DOCUMENT SECTION -
109. It was submitted that resort to global sentencing was entirely appropriate in the circumstances of this case. Where such an approach was being adopted, what was required was that the global sentence should be proportionate to the totality of the appellant's offending and that it was not strictly speaking necessary for the sentencing court to nominate individually proportionate sentences for each of the many offences encompassed by that global sentence.
110. The respondent rejected that there had been any failure to give sufficient weight to mitigating factors and to the personal circumstances of the appellant. While it was true that the failure to nominate a headline sentence rendered it impossible to ascertain precisely what discount there had been for mitigation, it could be clearly inferred from the totality of the circumstances that but for the existence of mitigating circumstances in the case, which were clearly identified, a much higher global sentence would inevitably have been imposed. It was said that the Court could infer from the appropriateness of the final sentence imposed that the very experienced sentencing judge in this case had properly taken into account mitigating factors and personal circumstances.
111. As to the failure to suspend any portion of the sentence, it was submitted on behalf of the respondent that this was a matter for the discretion of the sentencing judge. The failure of the sentencing judge on this occasion to suspend any portion of the sentence did not imply a criticism on his part of the way in which his colleague had structured her sentence in the earlier case. The sentencing judge had given cogent reasons for his unwillingness to suspend any portion of the sentence on this occasion, and that being a legitimate exercise of his discretion his decision in that regard was unassailable.
112. Counsel for the respondent rejected any suggestion that the sentence was unduly severe in all the circumstances, contending that the sentencing judge had had appropriate regard to the totality principle. The ultimate sentences imposed were said to have been proportionate and within the sentencing judge's reasonable margin of appreciation.
113. We have no hesitation in saying that if ever there was a case that called for a global sentencing approach, this was it; and the sentencing judge was not to be criticised for having approached it in that way. That having been said, some legitimate issues have been raised both as to his methodology in doing so, and as to the appropriateness of the final sentence arrived at by him and how it was structured. However, even if there were errors in his approach, and/or structuring, this Court would not be justified in intervening unless those errors had resulted in a manifestly wrong overall or global sentence. Ultimately, the question for us is whether at the end of the day the sentencing judge's overall or global sentence may be criticised as having been unduly severe, disproportionate, and outside of the range of his legitimate margin of appreciation in sentencing.
114. The first thing that must happen is that we must consider the likely position if the appellant had been sentenced at the same time for all 45 offences to which he has now pleaded guilty. In performing this exercise we will ignore for the moment the sentence actually imposed on Bill No. 159/2020, because it was imposed for just 23 such offences.
115. As in all cases, gravity is to be assessed by reference to culpability and the harm done. The gravity of the appellant's offending conduct in regard to the 45 offences to which he has pleaded guilty requires to be considered in the first instance without reference to the appellant's advanced age and physical condition. Adjustments can then be made, if necessary, to take account of those factors.
116. In the assessment of culpability the starting point is the nature of the offending conduct itself. The evidence before the court below was to the effect that the offences involving the 23 victims for which the appellant was previously sentenced were very similar in terms of their relative gravity to the offences now also under consideration and involving an additional 22 victims.

LIST OF TASKS -
A. Please extract the passage of the sentencing judgment between "114. The first" and "of those factors.", inclusive.
B. Answer these questions from the sentencing judgment:
(i) How many offences has the appellant now pleaded guilty to?
(ii) How many offences was the sentence on Bill No. 159/2020 imposed for?
(iii) By reference to what is gravity to be assessed?
C. Decide whether each statement agrees with the sentencing judgment, and quote the words that settle it:
(i) The respondent argued that whether to suspend a portion of the sentence was for the sentencing judge to decide.
(ii) The Court held that the sentencing judge deserved criticism for taking a global sentencing approach.
(iii) The offences now also under consideration involved an additional 30 victims.
The listing that follows plays no part in the work.

SUPPLIED RECORDS -
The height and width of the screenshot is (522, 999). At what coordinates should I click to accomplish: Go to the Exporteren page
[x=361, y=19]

==

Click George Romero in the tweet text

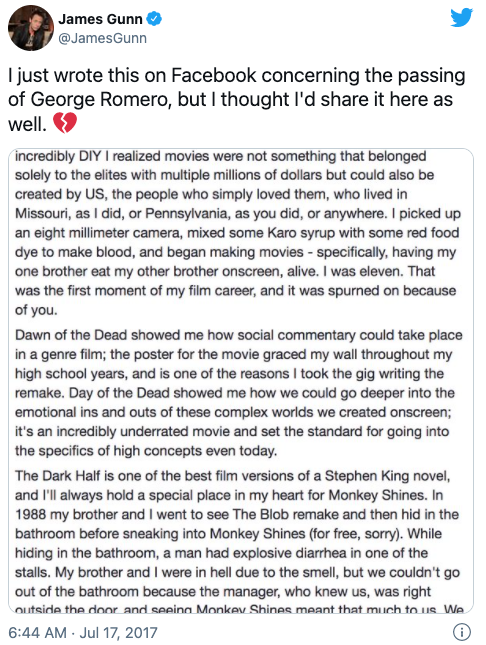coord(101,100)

RESPONSES TO THE EXERCISE -
A.
114. The first thing that must happen is that we must consider the likely position if the appellant had been sentenced at the same time for all 45 offences to which he has now pleaded guilty. In performing this exercise we will ignore for the moment the sentence actually imposed on Bill No. 159/2020, because it was imposed for just 23 such offences.
115. As in all cases, gravity is to be assessed by reference to culpability and the harm done. The gravity of the appellant's offending conduct in regard to the 45 offences to which he has pleaded guilty requires to be considered in the first instance without reference to the appellant's advanced age and physical condition. Adjustments can then be made, if necessary, to take account of those factors.

B.
(i) 45
(ii) 23
(iii) Culpability and the harm done

C.
(i) Yes: "this was a matter for the discretion of the sentencing judge"
(ii) No: "the sentencing judge was not to be criticised for having approached it in that way"
(iii) No: "involving an additional 22 victims"